Um pioneiro que abre caminho

Abdulhamid não é apenas um bom lateral direito. Representa uma demonstração prática: um jogador saudita pode afirmar-se na Europa, num dos campeonatos mais exigentes taticamente. A sua época no Lens, entre uma Taça de França conquistada e estatísticas convincentes, é o melhor argumento a favor de uma abertura do futebol saudita ao mundo, em ambos os sentidos.

Num contexto agitado, com um novo selecionador nomeado apenas algumas semanas antes do pontapé de saída, Georgios Donis a substituir Hervé Renard, despedido em abril de 2026, os Falcões Verdes chegam ao Mundial sob pressão, integrados num grupo exigente ao lado da Espanha, do Uruguai e de Cabo Verde.

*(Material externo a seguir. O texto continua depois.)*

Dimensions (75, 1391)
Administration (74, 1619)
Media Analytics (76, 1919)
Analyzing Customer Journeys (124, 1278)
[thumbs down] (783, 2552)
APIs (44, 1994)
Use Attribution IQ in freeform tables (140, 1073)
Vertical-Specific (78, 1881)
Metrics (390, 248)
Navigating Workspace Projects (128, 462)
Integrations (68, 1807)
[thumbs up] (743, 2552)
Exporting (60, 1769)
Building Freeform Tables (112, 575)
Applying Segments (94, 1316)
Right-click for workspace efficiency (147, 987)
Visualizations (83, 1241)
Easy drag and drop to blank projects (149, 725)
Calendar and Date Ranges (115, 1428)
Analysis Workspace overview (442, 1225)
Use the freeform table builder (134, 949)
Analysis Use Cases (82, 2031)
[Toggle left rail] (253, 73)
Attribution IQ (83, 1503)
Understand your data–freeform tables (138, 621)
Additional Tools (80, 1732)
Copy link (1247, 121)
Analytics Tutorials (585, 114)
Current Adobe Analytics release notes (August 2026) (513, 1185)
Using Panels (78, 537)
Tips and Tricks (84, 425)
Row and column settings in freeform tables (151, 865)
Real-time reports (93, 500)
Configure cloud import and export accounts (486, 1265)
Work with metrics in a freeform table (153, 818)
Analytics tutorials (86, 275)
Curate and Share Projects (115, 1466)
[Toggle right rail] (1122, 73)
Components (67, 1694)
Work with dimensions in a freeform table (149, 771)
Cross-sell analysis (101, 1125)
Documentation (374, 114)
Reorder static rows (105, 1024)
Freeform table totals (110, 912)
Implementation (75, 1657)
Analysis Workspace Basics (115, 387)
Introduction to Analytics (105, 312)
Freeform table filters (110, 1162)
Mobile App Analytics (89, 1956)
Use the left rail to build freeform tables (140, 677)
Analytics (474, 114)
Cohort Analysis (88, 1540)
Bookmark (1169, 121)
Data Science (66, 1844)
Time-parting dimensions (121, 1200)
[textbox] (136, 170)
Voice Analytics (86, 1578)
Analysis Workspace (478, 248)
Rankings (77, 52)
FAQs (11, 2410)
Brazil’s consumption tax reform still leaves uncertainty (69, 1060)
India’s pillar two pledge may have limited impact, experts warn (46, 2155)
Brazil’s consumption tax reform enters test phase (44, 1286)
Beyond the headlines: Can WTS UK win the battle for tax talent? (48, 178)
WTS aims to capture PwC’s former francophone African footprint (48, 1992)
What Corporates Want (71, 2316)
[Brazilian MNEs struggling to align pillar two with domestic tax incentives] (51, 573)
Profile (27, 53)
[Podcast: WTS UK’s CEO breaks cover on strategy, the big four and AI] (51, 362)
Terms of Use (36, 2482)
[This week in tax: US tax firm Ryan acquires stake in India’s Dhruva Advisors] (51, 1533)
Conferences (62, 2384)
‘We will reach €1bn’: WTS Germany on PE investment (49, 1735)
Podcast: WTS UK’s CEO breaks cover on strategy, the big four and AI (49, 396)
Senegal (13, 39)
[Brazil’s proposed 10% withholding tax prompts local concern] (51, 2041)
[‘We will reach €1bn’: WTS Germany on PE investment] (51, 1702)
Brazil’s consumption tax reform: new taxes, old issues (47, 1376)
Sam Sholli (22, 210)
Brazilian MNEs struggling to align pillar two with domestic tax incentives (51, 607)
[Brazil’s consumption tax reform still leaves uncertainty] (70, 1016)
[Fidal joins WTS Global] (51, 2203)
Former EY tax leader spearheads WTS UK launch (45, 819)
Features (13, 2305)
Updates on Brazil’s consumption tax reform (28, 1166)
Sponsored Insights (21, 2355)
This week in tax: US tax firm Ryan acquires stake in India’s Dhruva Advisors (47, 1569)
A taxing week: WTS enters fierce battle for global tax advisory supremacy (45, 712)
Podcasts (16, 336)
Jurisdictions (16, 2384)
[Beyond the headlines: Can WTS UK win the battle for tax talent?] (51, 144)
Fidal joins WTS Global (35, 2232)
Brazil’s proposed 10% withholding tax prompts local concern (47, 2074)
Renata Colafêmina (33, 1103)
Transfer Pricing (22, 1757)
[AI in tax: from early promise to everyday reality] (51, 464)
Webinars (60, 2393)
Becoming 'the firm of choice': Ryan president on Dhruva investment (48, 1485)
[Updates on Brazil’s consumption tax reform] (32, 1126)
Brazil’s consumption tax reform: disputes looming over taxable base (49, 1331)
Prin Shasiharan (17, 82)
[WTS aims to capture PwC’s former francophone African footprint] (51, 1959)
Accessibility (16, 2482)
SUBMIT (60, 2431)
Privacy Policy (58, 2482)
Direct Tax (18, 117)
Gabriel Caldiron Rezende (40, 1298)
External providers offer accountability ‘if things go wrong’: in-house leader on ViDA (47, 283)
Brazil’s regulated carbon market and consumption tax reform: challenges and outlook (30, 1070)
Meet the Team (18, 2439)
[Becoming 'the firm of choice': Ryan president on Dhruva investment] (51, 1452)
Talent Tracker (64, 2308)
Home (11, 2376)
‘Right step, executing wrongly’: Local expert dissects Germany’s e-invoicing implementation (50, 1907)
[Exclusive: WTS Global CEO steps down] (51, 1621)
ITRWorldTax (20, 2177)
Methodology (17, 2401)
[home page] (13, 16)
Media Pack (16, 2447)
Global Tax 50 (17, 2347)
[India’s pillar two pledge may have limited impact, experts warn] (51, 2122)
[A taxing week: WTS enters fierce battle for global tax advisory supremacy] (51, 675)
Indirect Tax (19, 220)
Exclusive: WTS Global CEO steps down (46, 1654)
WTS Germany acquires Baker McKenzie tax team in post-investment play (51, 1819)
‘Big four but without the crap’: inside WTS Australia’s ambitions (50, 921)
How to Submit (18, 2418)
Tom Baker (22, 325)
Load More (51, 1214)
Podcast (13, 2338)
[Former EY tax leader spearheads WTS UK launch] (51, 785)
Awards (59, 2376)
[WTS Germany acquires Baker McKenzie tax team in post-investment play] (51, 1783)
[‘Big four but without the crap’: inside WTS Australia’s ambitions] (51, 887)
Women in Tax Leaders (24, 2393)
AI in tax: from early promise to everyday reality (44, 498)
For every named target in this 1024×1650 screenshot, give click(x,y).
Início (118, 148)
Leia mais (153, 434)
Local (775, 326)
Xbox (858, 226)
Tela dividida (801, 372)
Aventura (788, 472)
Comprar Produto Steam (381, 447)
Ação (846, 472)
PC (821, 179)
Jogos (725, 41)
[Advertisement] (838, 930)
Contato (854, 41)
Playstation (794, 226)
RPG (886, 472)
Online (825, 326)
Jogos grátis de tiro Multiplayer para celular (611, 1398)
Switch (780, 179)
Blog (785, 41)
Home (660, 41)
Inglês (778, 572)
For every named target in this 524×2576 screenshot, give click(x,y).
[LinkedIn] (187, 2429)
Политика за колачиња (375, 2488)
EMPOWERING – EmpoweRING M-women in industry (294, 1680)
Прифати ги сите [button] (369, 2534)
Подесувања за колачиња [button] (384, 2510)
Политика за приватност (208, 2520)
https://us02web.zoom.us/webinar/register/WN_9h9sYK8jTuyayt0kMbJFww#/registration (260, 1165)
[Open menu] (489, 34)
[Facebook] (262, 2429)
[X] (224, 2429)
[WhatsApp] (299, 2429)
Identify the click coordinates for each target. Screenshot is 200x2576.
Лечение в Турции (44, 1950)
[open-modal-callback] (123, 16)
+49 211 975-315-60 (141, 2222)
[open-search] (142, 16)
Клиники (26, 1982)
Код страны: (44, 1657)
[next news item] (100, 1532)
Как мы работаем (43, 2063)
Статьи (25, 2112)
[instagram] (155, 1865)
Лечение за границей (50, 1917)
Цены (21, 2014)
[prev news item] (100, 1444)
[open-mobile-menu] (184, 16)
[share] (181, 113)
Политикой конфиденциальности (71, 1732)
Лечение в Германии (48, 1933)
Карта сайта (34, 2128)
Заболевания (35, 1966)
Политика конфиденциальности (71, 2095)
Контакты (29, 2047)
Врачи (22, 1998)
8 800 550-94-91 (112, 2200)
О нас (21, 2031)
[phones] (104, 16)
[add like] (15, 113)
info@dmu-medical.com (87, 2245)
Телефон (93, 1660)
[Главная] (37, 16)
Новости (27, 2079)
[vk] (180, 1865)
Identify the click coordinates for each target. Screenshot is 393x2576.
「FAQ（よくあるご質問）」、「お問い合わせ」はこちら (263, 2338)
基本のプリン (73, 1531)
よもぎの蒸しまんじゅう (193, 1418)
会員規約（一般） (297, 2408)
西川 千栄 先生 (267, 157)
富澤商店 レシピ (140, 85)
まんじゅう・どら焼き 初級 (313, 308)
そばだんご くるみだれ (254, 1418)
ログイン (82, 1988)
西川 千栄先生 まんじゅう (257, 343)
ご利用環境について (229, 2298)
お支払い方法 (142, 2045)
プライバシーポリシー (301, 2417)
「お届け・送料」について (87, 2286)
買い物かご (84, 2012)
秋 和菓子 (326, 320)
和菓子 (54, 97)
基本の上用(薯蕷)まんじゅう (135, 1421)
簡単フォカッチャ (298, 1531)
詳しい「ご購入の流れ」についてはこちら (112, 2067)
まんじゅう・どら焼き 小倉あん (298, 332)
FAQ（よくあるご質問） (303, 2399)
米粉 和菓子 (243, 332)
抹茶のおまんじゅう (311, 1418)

Abdulhamid será um dos seus trunfos, beneficiando de uma preparação incomparável em relação ao resto do grupo.

Poderá ser também, talvez, o modelo a seguir pela próxima geração. Até agora, é o único a ter seguido este caminho. A questão não é saber se outros jogadores sauditas têm qualidade para jogar na Europa. É saber se o sistema saudita lhes permitirá alguma vez provar isso.